I alone know nothing
NOVEMBER 11 03
I've been thinking about knowledge, and how oppressive it can be. A phrase came to mind today, after soiling my hands in conversation with people who suppose they know something: 'I alone know nothing.'
I've just looked through the Daodejing to remind myself which chapter has a similar sentiment, it's chapter 20, which, like chapter 19, urges you to discard learning and become free of worries. Chapter 20 is interesting because it speaks about other people having various qualities, which initially sound desirable, but then contrasts them with what 'I' possess, the first-person sage who is speaking, who has none of this. At first it seems self-deprecatory, then it seems almost sarcastic. It talks of other people being bright and intelligent, and 'I alone am obscure'; it talks of other people being meticulously discriminating, yet 'I alone muddle everything together'. I think I understand this chapter much more today, sitting here thinking what is to be learnt by dialogue with those who think they know it all.
Over the years I have had a battle going on inside of me, the Zen and Daoist preference for discarding knowledge and learning combined with a great and seemingly unsuppressible drive to acquire knowledge, to learn things. This may have come to an end recently. I wrote my book on the Yijing half out of love of knowledge and half to get rid of what I had accumulated in my head. It seemed to work better than I thought it would, since lately I have felt quite ignorant on the subject, much like when I looked back through an old textbook of mass spectrometry from my chemistry degree ten years on and found it was voluminously annotated in pencil by a former self who obviously understood all this stuff at the time and was actually deeply interested in it, which I was.
At first I thought it a shame to have so much accumulated knowledge drain out of my head, and I suppose if it was important it would still be there to be called upon, but it's like trying to remember what you were doing yesterday, or the day before, what does it matter? So when anyone asks me I usually say 'I don't know, that was yesterday, I don't retain this kind of useless information'.
Years ago I wanted to reach such a state of being in the moment, but gave up. Yet I seem to have reached it anyway. Now I am starting to understand how the sage can be a sage. He simply doesn't have to try. At all. 'I alone know nothing.' Other people know it all. It's then, after you've come through such a process as I have briefly described, that you start to realise the deep truth in cryptic words. 'I alone am obscure.' And realise that the talents you have formerly used, all the scholarly apparatus, the cross-checking and referencing, though serving some sort of use sometimes (if you're going to research a subject you may as well do it properly rather than in a slapdash manner), are not things you wish to make use of any more, save should the need arise occasionally.
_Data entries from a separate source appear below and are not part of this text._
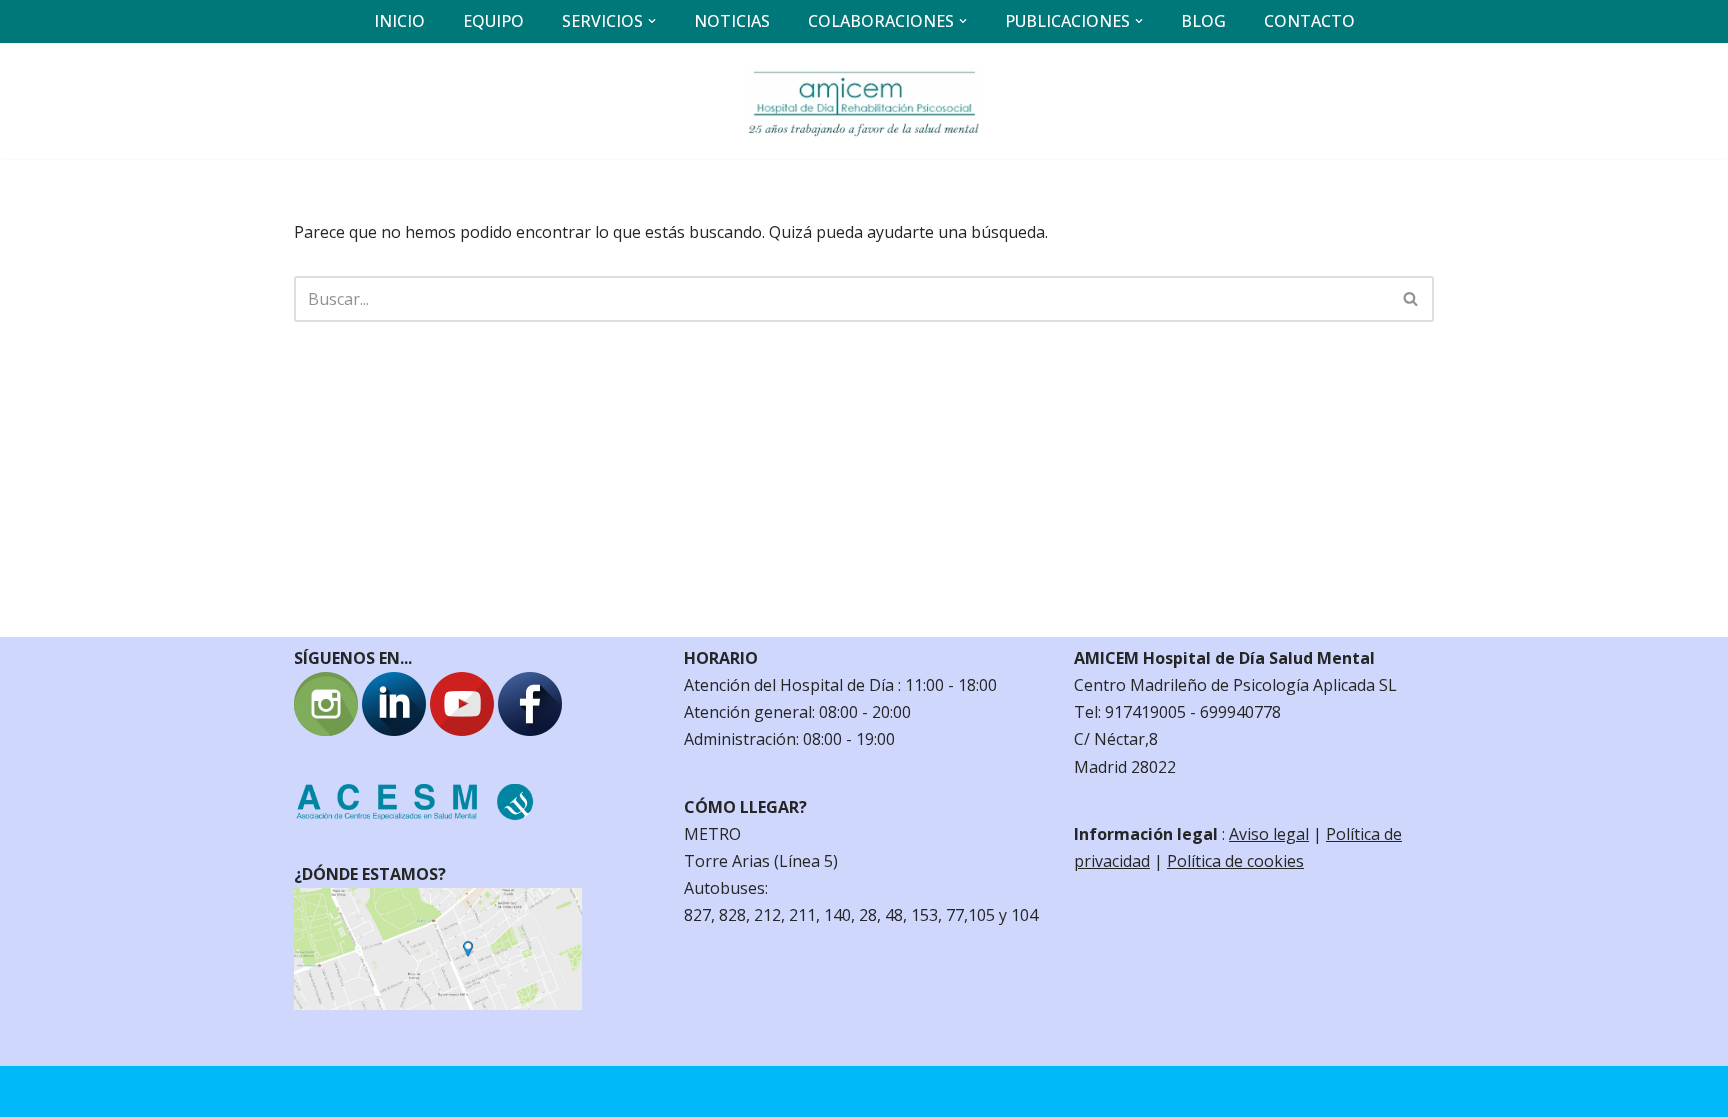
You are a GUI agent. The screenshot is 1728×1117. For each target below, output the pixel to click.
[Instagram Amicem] (326, 730)
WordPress (534, 1091)
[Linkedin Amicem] (394, 730)
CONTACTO (1309, 21)
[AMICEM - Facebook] (530, 730)
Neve (313, 1091)
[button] (652, 21)
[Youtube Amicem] (462, 730)
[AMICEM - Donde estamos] (438, 1004)
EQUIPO (493, 21)
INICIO (399, 21)
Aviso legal (1269, 834)
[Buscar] (1411, 299)
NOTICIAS (732, 21)
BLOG (1203, 21)
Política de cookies (1235, 861)
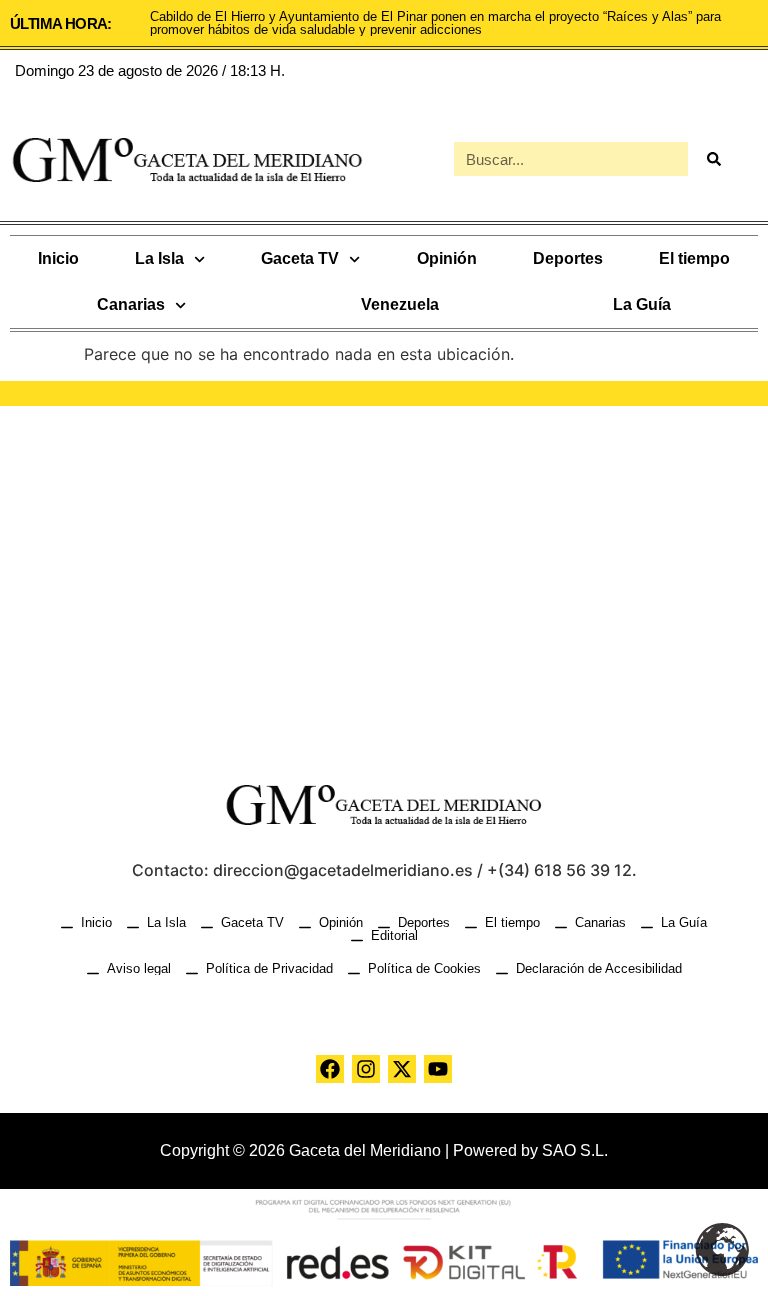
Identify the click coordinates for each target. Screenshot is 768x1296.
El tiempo (694, 258)
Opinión (447, 258)
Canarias (131, 304)
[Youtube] (438, 1069)
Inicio (58, 258)
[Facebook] (330, 1069)
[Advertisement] (384, 576)
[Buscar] (713, 159)
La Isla (159, 258)
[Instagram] (366, 1069)
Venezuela (400, 304)
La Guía (642, 304)
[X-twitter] (402, 1069)
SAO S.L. (575, 1150)
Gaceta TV (300, 258)
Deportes (568, 258)
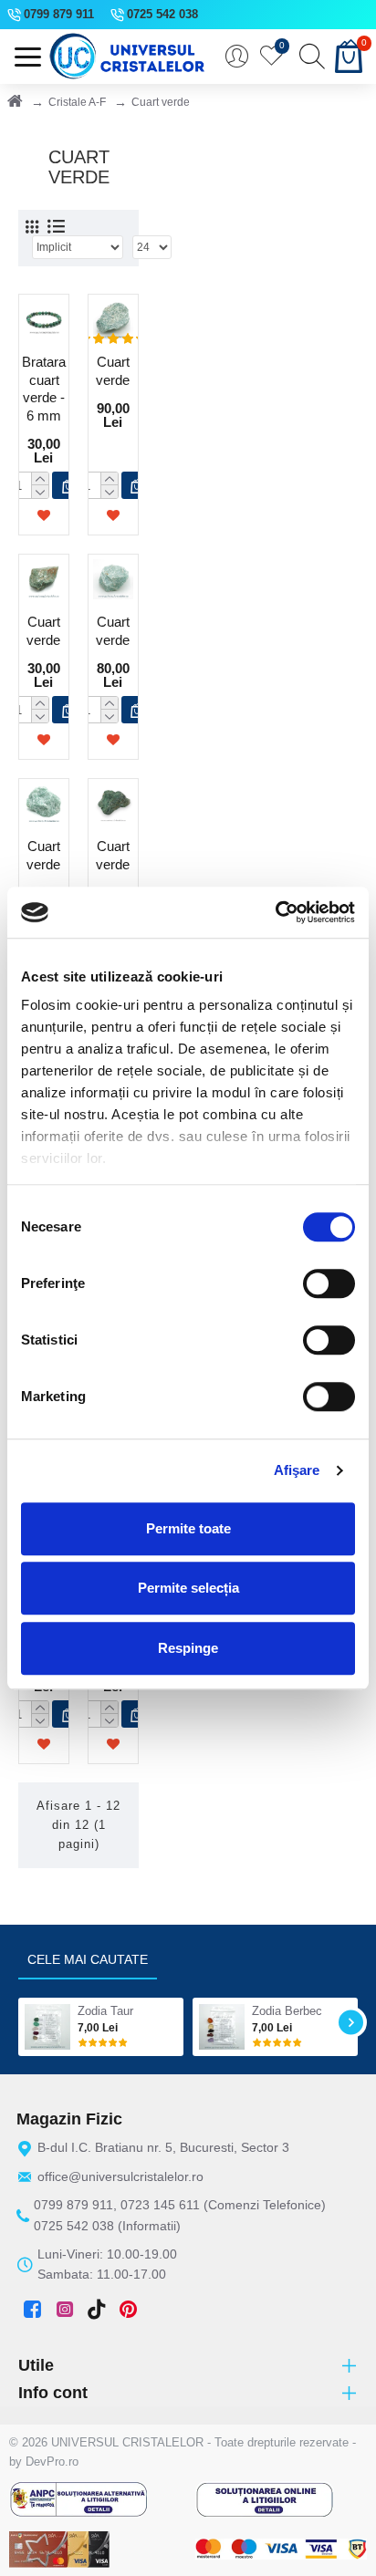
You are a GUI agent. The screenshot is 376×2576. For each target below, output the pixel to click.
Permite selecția (188, 1587)
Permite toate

That you don't wish to define your existence by what you know, which is ironic given my own single-minded quest for knowledge all this time. It's just that there's something that's come of its own accord.
Utterly aimless, oh, just as if I had no place to go home.
Others have more than enough,
I alone seem to have lost it all.
I have the mind of a fool,
So chaotic, confused.– from Daodejing 20
Then you see why the sage retreats from the world of people. There is a vast gulf that opens up between him and the world. The constant chatter of those who think they know something would become oppressive to him, but the Dao leads him away. Oh, one can be set apart like this when walking in a crowd, a mountain hut is not a necessity just an image of its ideal. As they say in Zen as a put-down to those who say they cannot meditate unless there is pristine peace and quiet in their surroundings: 'Do you just want to hold an uncrying baby in your arms?' Similarly, in the clamour of contending one can learn not to contend any more, and simply move on, like water, not engaging, pooling in places where people don't like to be (Daodejing 8).
It is deeply satisfying when sentences you've read hundreds of times start to really make sense, make sense because something has happened to you, some deep change, that reveals their meaning as if it was never actually hard to understand, you just weren't in the right place yet. All because I was fool enough to engage in conversation with people who think they know it all, but know less than I have discarded.
Others have a purpose,
I alone am foolish and uncouth.– from Daodejing 20
*
I have a sense that I will triumph in the end. I've had it for a long time. I get it in particularly moving moments, something touches me deeply, anything can trigger it, a moment in a film, a paragraph in a book, just a passing thought that expresses it. What I mean by triumphing in the end is quite simple, it's discovering that all along I have been doing exactly what I should have been doing, all along there was never a moment when I was not fulfilling exactly what my destiny was supposed to be. And I glimpse it and a hard lump comes to my throat and sometimes I burst into tears, there it is again, that grace, that almighty grace, and while tears are still streaming down my face I try to grasp its essence, what it really means, and I can't. It is as if I have caught up with myself at last. And a serene peace descends. Yes, all along, I was not deceived, I knew it, and I know it again. Such moments flood into my life as if into the whole universe itself. The beauty of fate, how was it organised, how could it be… yet it is.